* Task details *
Beginning with the line that holds "Task: Open the cloud download icon", write out the remaining lines of the material exactly, the last line included.

* Information provided *

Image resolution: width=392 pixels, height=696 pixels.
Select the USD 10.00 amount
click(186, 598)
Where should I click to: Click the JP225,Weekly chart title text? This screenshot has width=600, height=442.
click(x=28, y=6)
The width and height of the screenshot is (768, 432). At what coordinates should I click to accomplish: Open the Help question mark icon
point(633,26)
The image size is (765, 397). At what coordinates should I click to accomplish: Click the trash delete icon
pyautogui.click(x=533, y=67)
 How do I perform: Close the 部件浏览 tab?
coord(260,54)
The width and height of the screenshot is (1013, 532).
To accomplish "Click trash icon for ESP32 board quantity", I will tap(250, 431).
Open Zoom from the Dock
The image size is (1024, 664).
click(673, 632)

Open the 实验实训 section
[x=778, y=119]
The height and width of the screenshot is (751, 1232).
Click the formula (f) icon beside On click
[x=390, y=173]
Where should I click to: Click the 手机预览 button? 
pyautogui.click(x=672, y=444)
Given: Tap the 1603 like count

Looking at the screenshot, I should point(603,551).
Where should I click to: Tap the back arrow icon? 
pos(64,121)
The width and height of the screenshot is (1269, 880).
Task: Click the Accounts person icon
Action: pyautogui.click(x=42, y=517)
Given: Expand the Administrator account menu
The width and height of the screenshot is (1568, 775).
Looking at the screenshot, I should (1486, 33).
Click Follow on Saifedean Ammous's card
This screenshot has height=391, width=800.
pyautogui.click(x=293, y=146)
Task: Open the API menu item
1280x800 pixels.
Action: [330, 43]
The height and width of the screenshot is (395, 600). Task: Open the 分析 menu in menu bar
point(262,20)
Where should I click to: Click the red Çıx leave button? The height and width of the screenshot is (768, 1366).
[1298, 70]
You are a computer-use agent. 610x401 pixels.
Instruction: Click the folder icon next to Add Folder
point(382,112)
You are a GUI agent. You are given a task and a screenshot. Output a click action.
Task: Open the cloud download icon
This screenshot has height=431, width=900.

* Answer to the exercise *
Task: Open the cloud download icon
This screenshot has height=431, width=900.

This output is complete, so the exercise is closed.